58Skylane wrote:I may not know jack about much. But that's why I'm asking here.

Don't these new pilots fresh out of a Embry Riddle 172 jump into a RJ flight sim for x amount of hours before they jump into the real cockpit?? I believe Trevdog is going through this type of training (RJ flight sim) right now.

I must agree, the pay scale is way out of whack between a new RJ pilot and a heavy iron pilot!! But, just like most any other jobs, you gota start some where and work your way up the ladder. That's what I did. I remember when my first trucking job was paying $12.00 and hour. I was supper excited about that back then. Now I'm close to $30.00 an hour. Not bad once you figure in overtime and double time.

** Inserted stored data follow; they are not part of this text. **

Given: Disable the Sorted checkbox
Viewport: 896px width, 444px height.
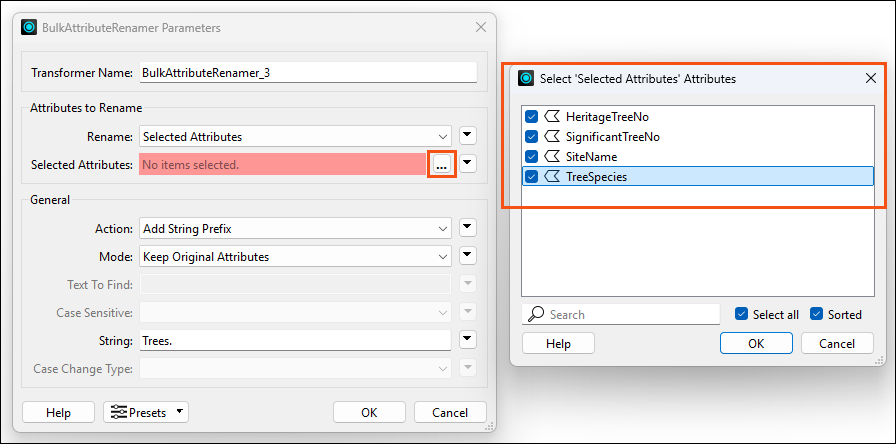Looking at the screenshot, I should pyautogui.click(x=817, y=314).
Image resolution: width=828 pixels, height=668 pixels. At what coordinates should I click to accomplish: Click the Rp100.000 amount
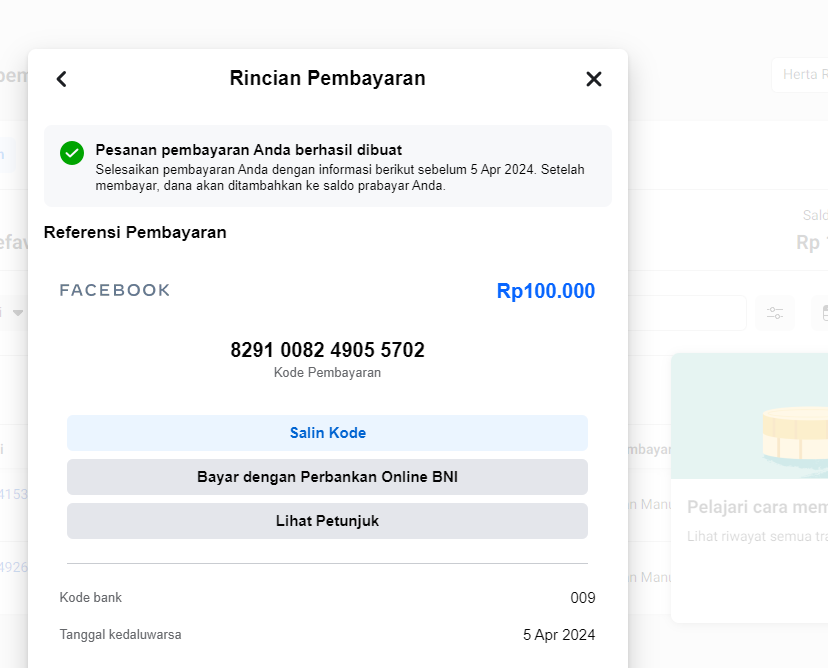click(545, 291)
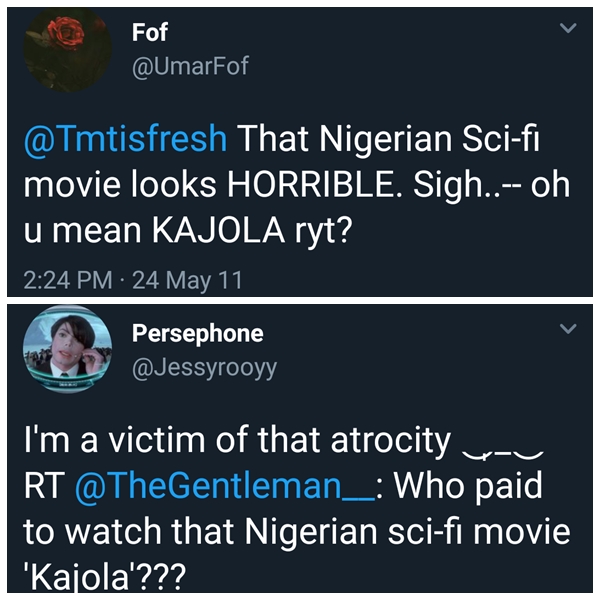
Task: Expand the chevron menu on Persephone's tweet
Action: click(569, 328)
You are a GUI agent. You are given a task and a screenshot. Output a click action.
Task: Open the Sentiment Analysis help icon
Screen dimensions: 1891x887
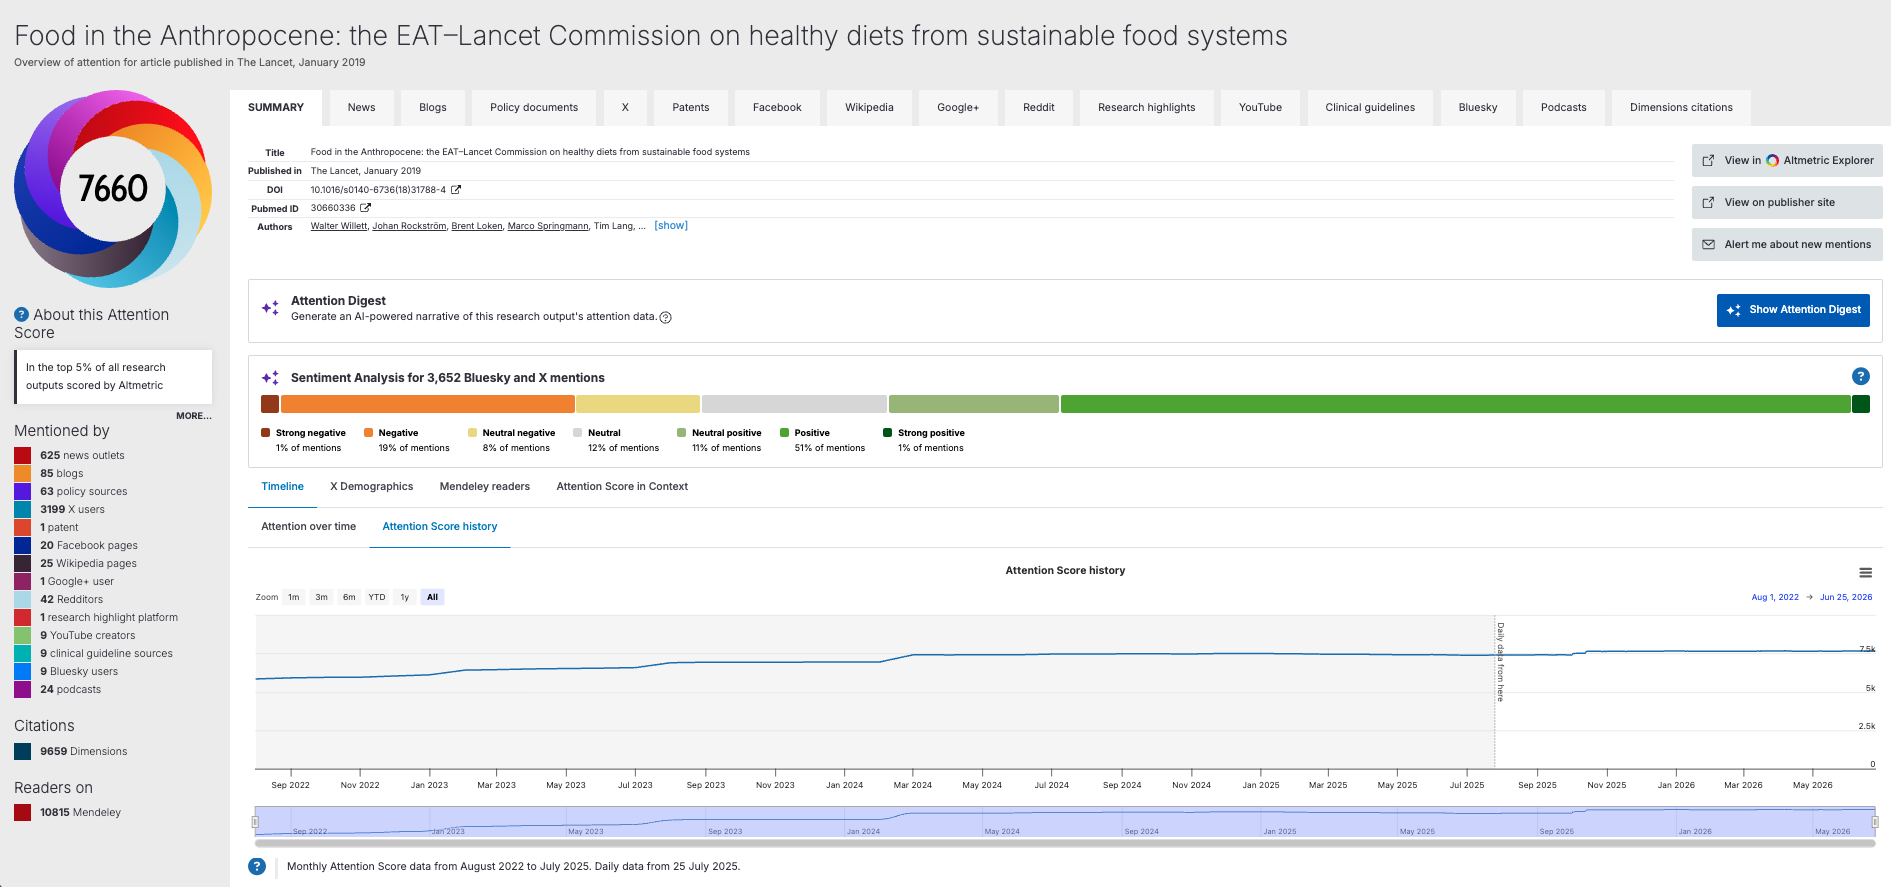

How's this for out of whack.
I spent 30K on ratings ...
First airline job 15.60 per flight hour.
75 hours a month min scheduled for a total of...14,000 a YEAR.
I made more as a flight instructor, only a single kid living at home could make it on that wage. My wife worked multiple jobs and I delivered pizza when I was home, living the dream as an airline pilot.

Now when you upgraded at about a year you got a whopping 25.00 an hour for a total of 22,500 a year.

I guess I should be happy about this. How many pilots are going to enter in to training for this kind of wage now? Maybe this will force a shortage and drive my potential earnings up?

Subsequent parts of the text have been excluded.